I want to tokenize this on #. After that it has to split on whitespace. I
use the
wordDelimiter for that(can't use 2 tokenizers)

Now this works but there is one problem, it removes the '. My index looks
like this:

mcdonald
burgerking
free
record
shop
h&m

I don't want this so i use the stemEnglishPossessive. The description from
this part of the filter looks like this:

stemEnglishPossessive="1" causes trailing "'s" to be removed for each
subword.
    "Doug's" => "Doug"
    default is true ("1"); set to 0 to turn off 

My Field looks like this:

<fieldType name="Test_field" class="solr.TextField">
  <analyzer>
    <charFilter class="solr.HTMLStripCharFilterFactory"/>
    <tokenizer class="solr.PatternTokenizerFactory" pattern="#" />
    <filter class="solr.WordDelimiterFilterFactory" 
        		splitOnCaseChange="0" 
        		splitOnNumerics="0"
        		stemEnglishPossessive="0"
        		catenateWords="0"
     />
  </analyzer>
</fieldType>

It looks like the stemEnglishPossessive=0 is not working. How can i fix this
problem? Other filter? Did i forget something?

--
View this message in context: http://lucene.472066.n3.nabble.com/WordDelimiter-and-stemEnglishPossessive-doesn-t-work-tp3047678p3047678.html
Sent from the Solr - User mailing list archive at Nabble.com.

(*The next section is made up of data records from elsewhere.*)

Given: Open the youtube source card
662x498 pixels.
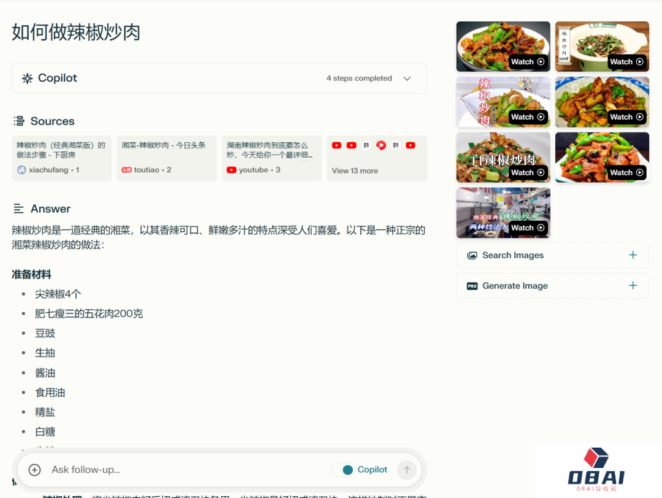Looking at the screenshot, I should [x=271, y=158].
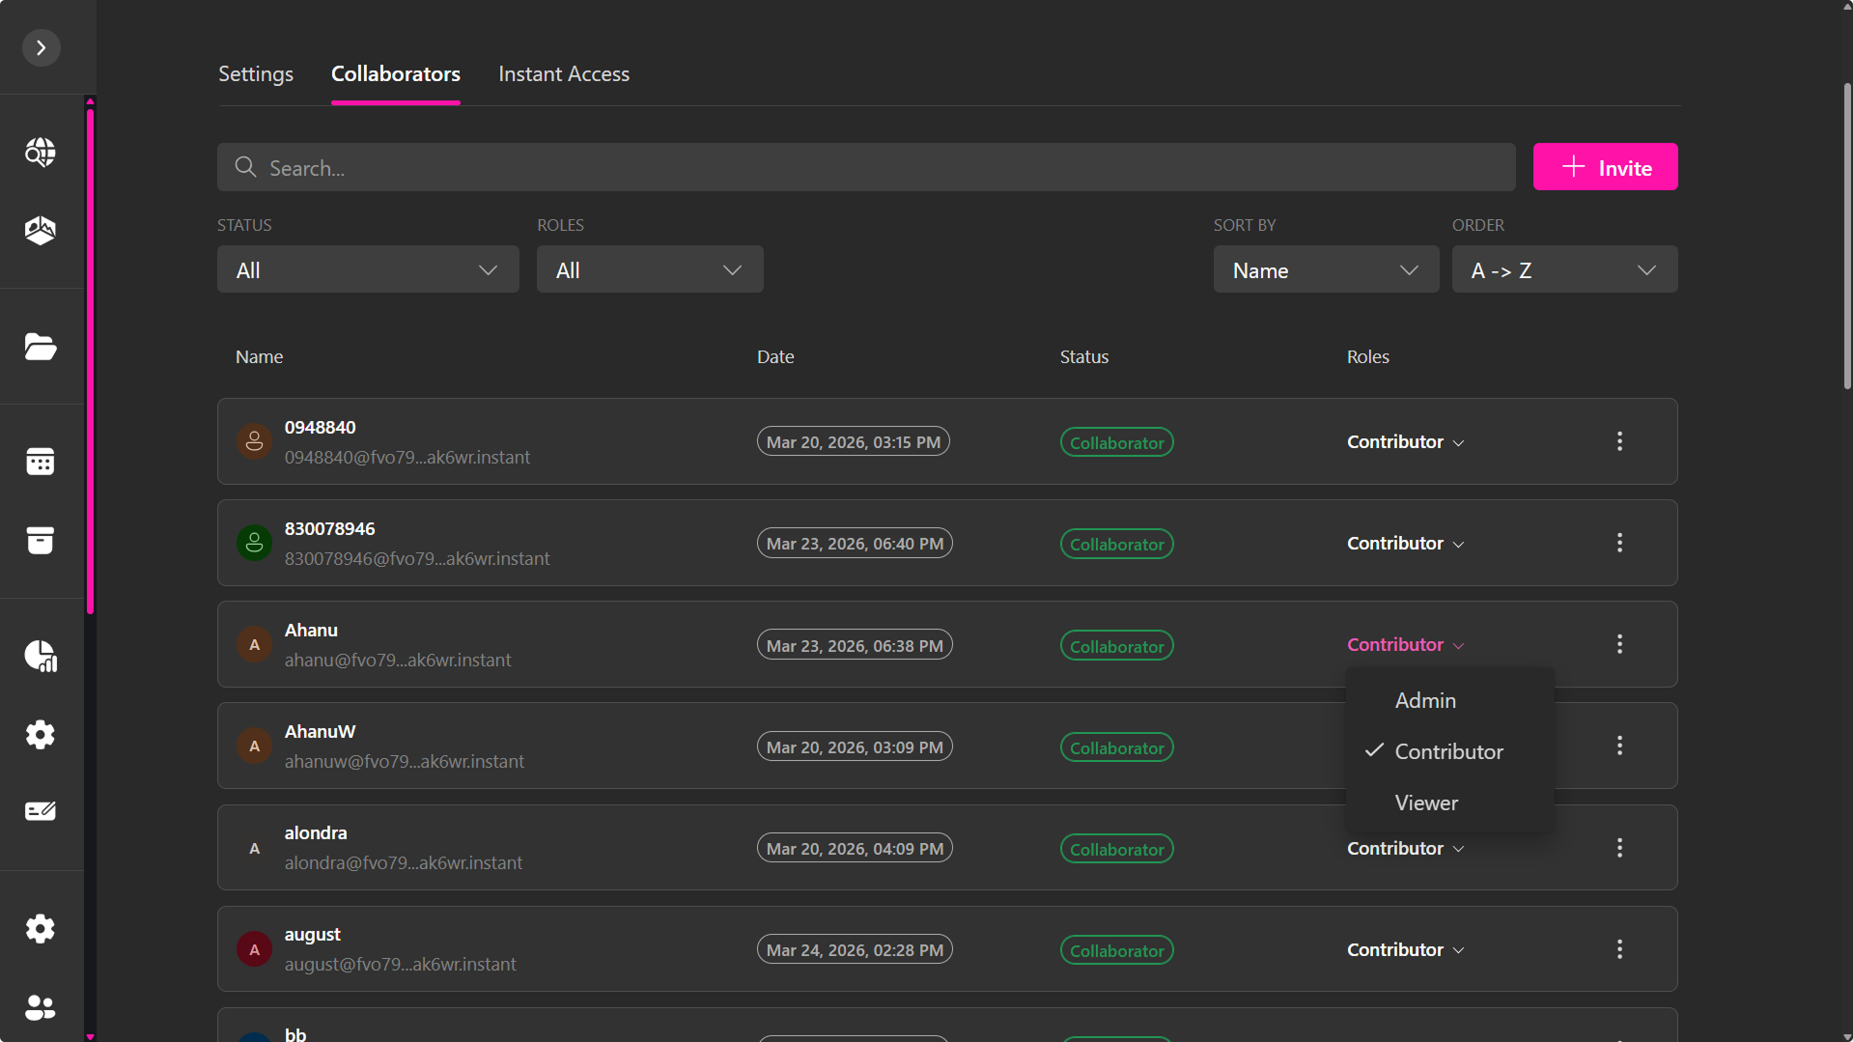Image resolution: width=1853 pixels, height=1042 pixels.
Task: Open the folder icon in sidebar
Action: coord(41,346)
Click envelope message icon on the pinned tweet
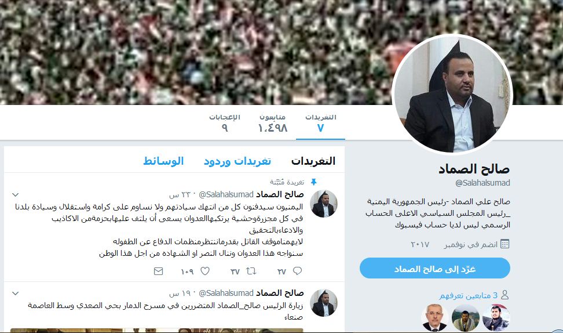Screen dimensions: 563x333 pos(158,271)
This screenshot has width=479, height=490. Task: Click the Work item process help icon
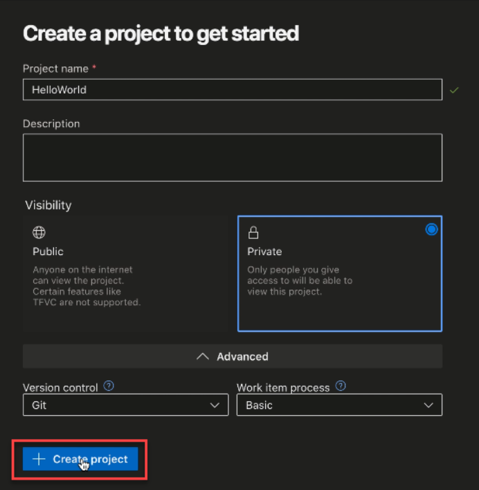tap(340, 387)
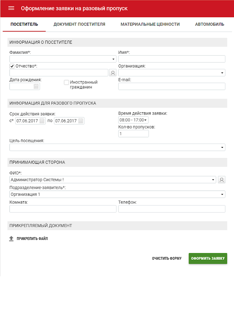Focus the Кол-во пропусков field

133,134
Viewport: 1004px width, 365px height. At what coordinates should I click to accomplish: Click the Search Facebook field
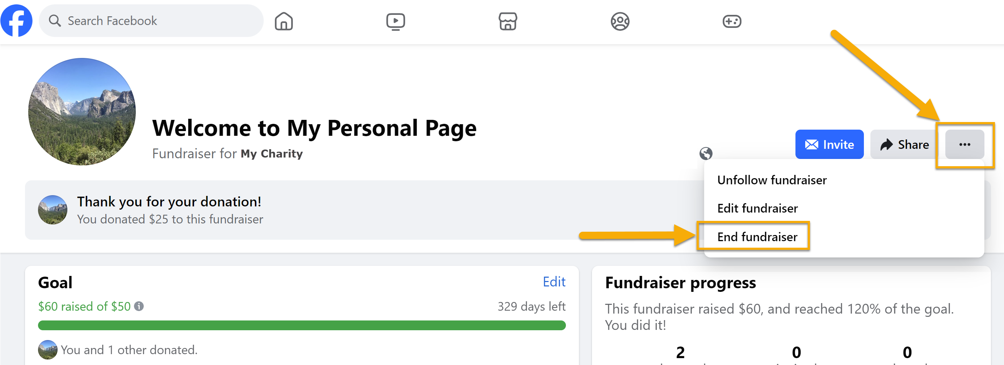(151, 21)
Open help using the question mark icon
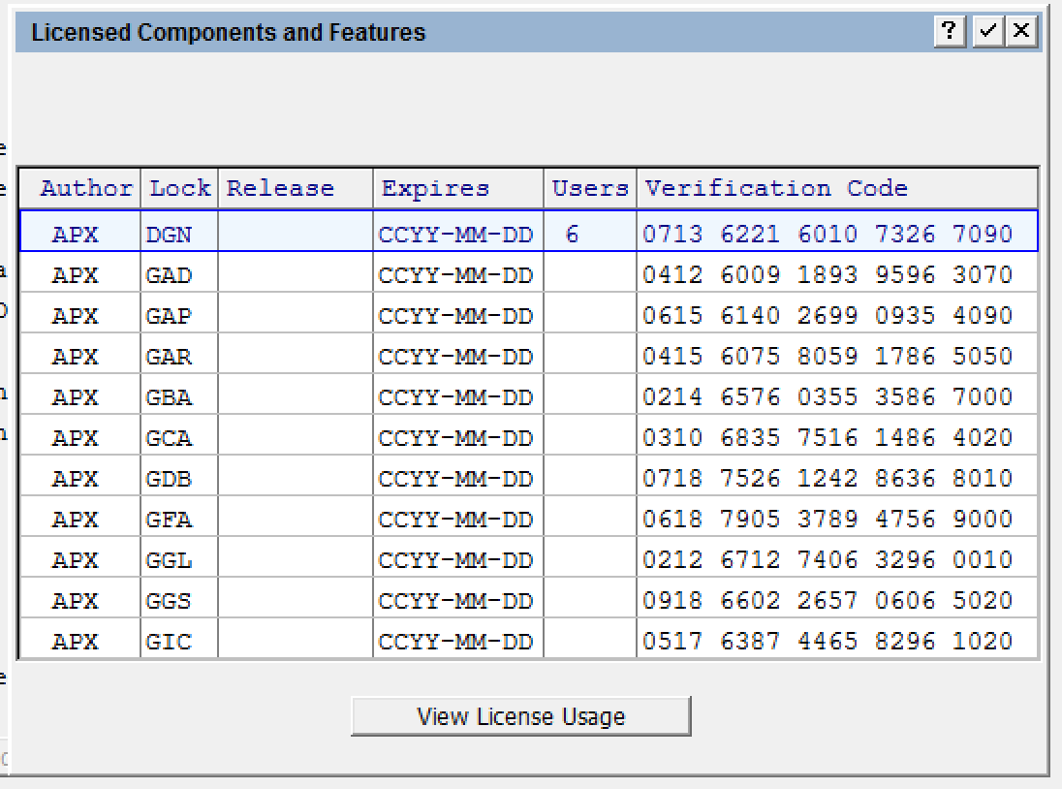Viewport: 1062px width, 789px height. pyautogui.click(x=949, y=31)
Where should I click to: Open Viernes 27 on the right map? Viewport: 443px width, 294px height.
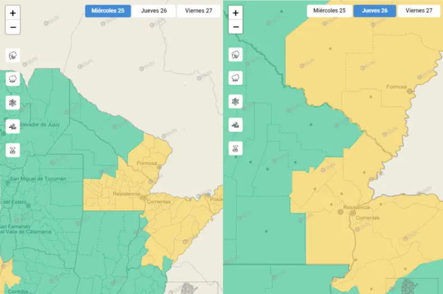419,11
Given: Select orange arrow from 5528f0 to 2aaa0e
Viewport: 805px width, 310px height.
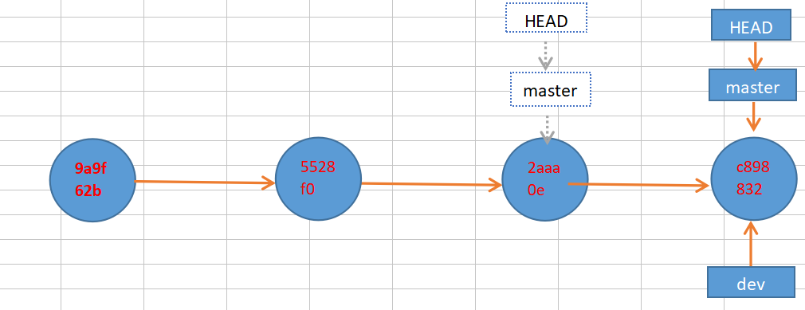Looking at the screenshot, I should point(432,184).
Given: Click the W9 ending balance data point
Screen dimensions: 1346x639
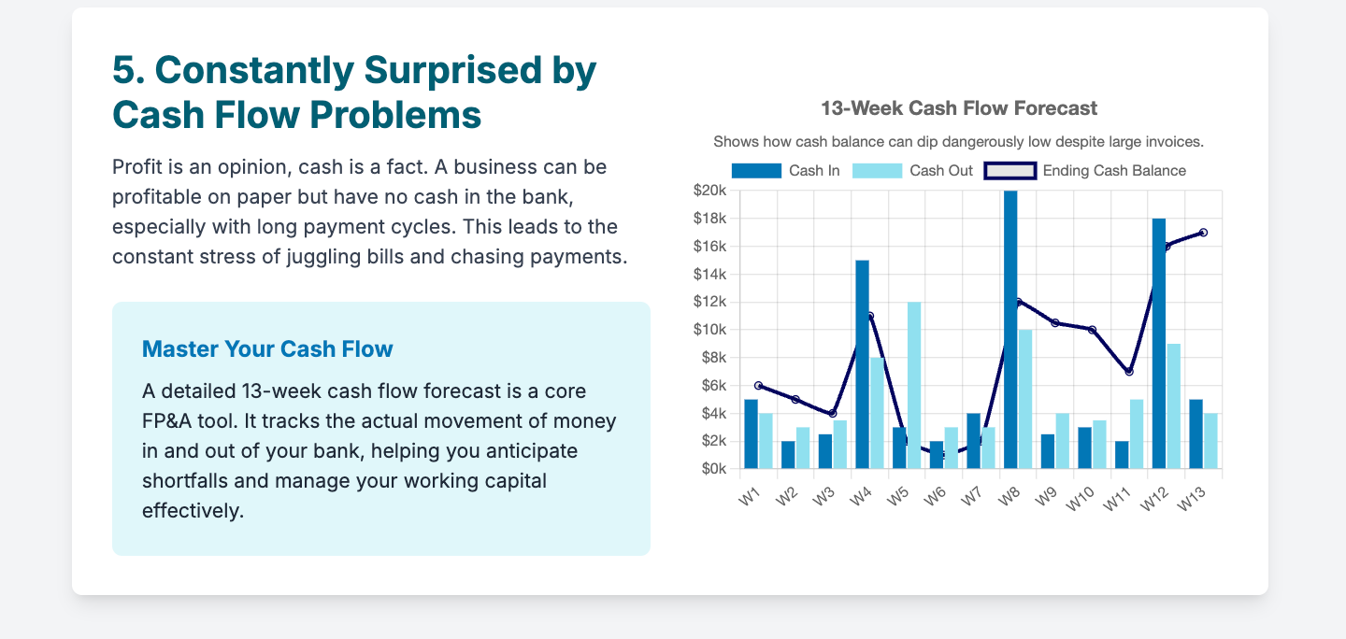Looking at the screenshot, I should click(x=1055, y=322).
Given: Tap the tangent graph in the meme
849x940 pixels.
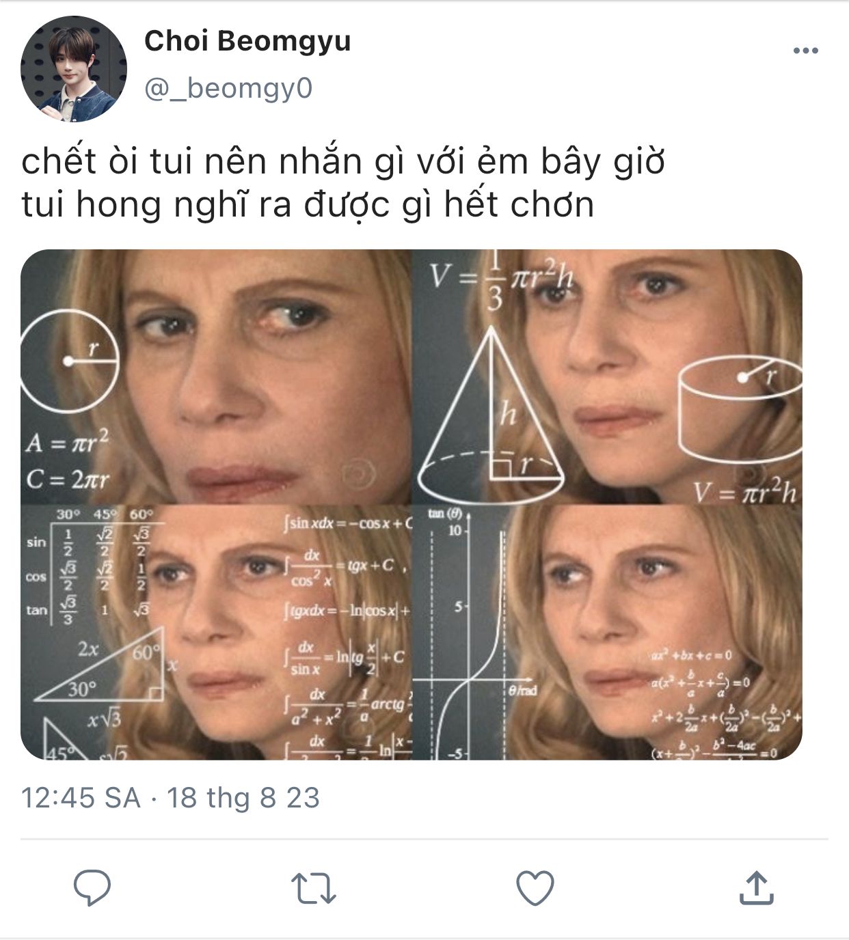Looking at the screenshot, I should tap(472, 633).
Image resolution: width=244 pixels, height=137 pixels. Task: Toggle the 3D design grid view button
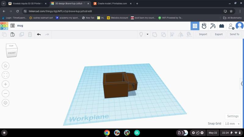[195, 26]
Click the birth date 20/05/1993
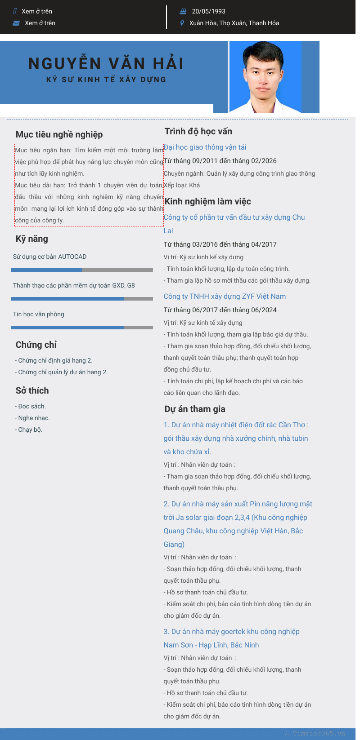The width and height of the screenshot is (360, 740). tap(208, 11)
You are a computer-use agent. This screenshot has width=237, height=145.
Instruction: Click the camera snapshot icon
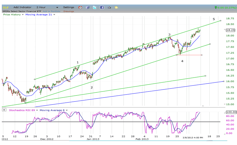point(109,7)
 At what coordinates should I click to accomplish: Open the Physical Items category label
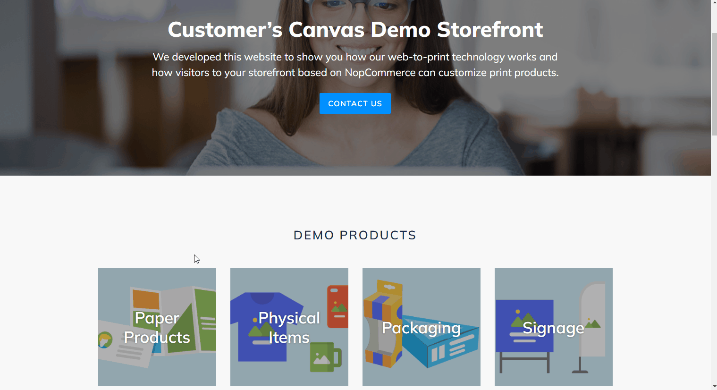click(289, 328)
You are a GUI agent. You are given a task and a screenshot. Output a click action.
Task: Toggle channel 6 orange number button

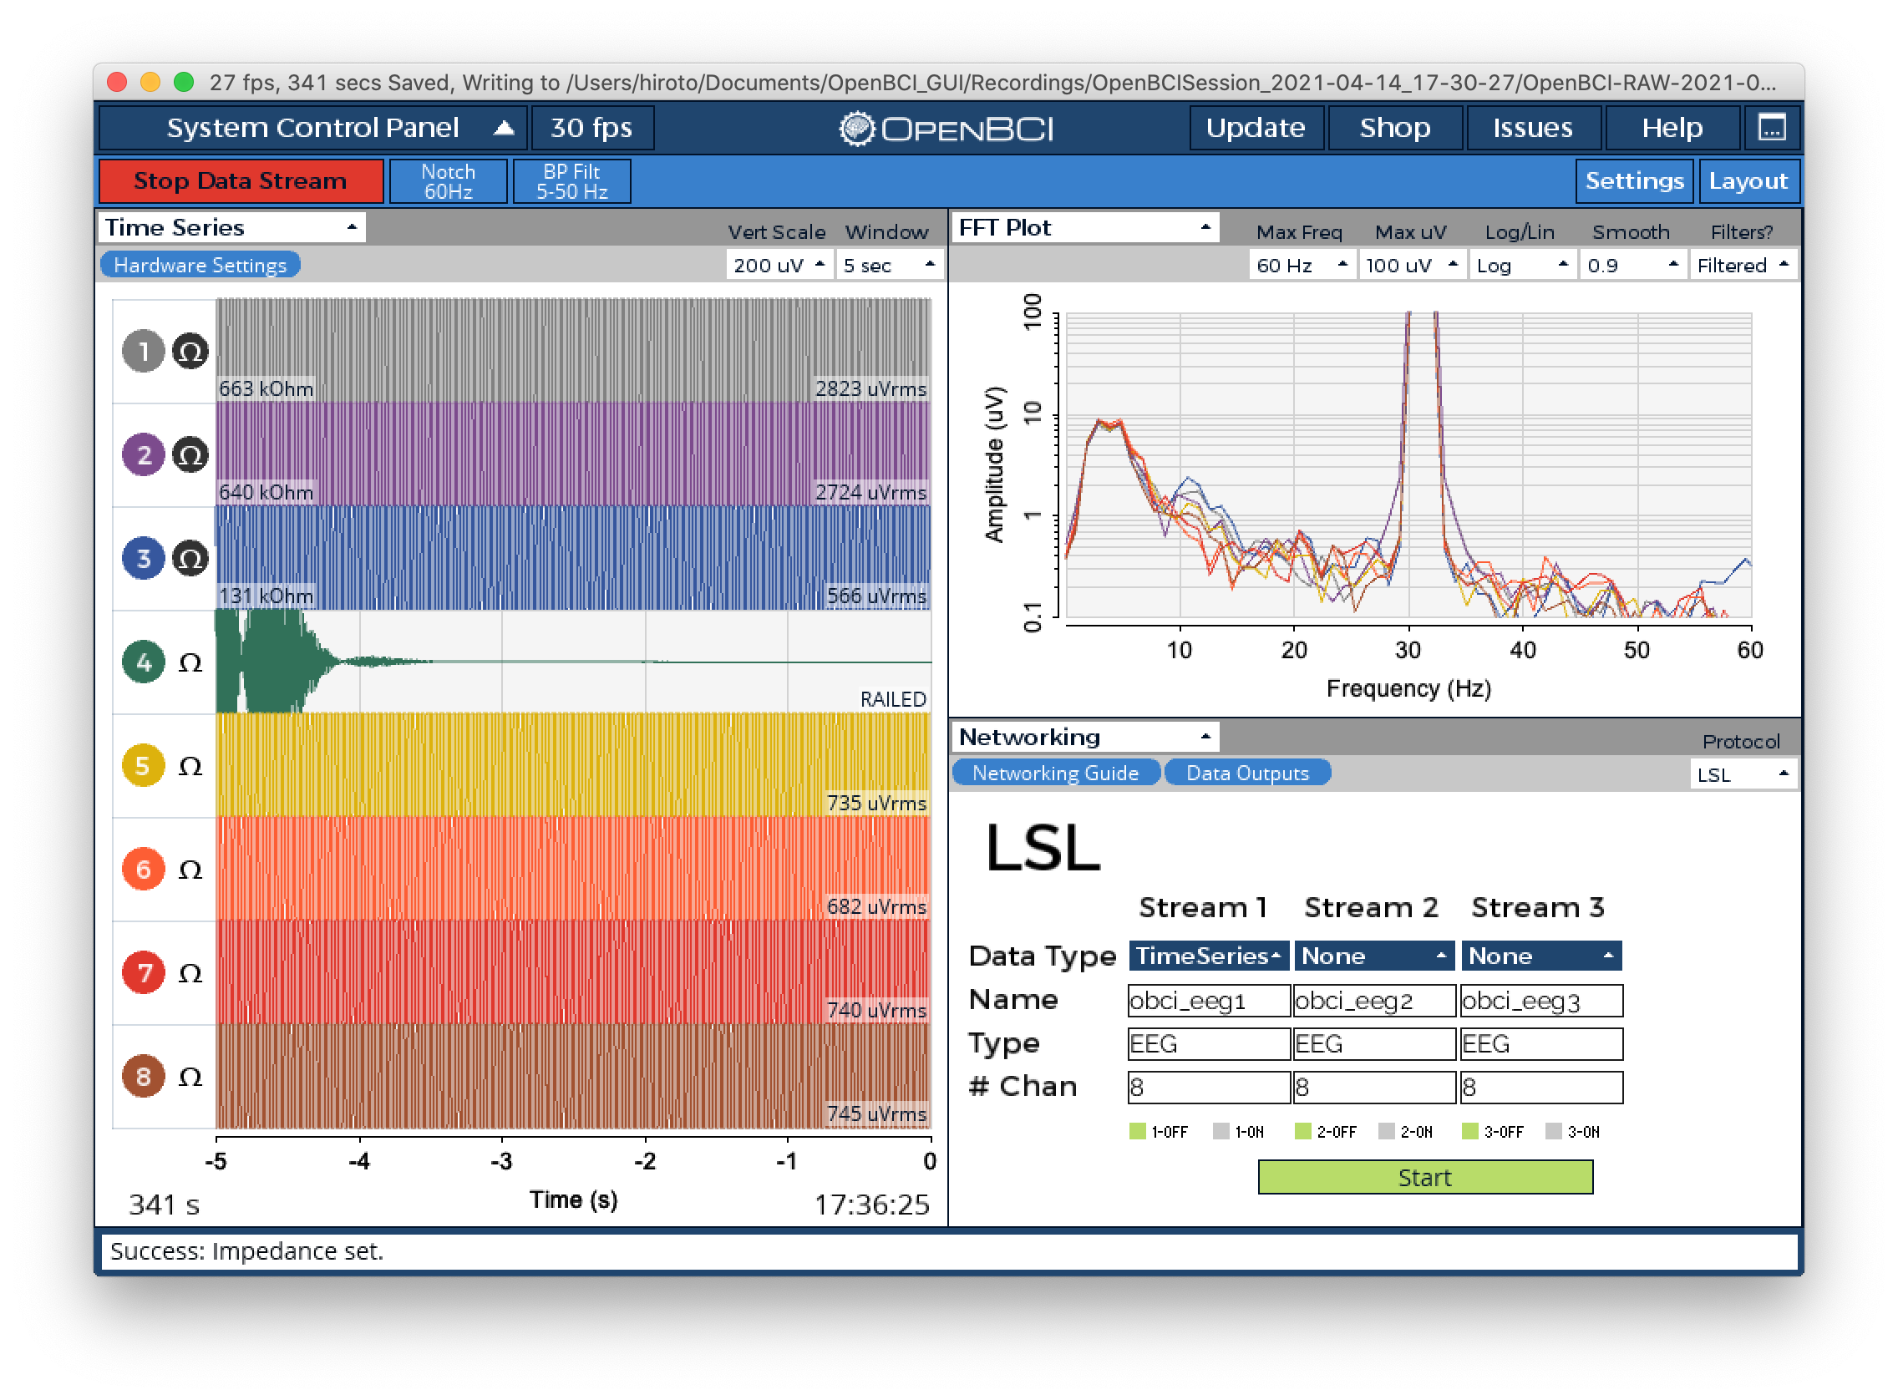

Re: WordDelimiter and stemEnglishPossessive doesn't work

Posted by roySolr <ro...@gmail.com>.

THANK YOU!!

I thought i only could use one character for the pattern.. Now i use a
regular expression:)

<tokenizer class="solr.PatternTokenizerFactory" pattern="#|\s" />

I don't need the wordDelimiter anymore. It's split on # and whitespace

dataset: mcdonald's#burgerking#Free record shop#h&m

mcdonald's
burgerking
free
record
shop
h&m

This is exactly how we want it.

--
View this message in context: http://lucene.472066.n3.nabble.com/WordDelimiter-and-stemEnglishPossessive-doesn-t-work-tp3047678p3062984.html
Sent from the Solr - User mailing list archive at Nabble.com.

Re: WordDelimiter and stemEnglishPossessive doesn't work

Posted by lee carroll <le...@googlemail.com>.

do you need the word delimiter ?
#|\s
i think its just regex in the pattern tokeniser - i might be wrong though ?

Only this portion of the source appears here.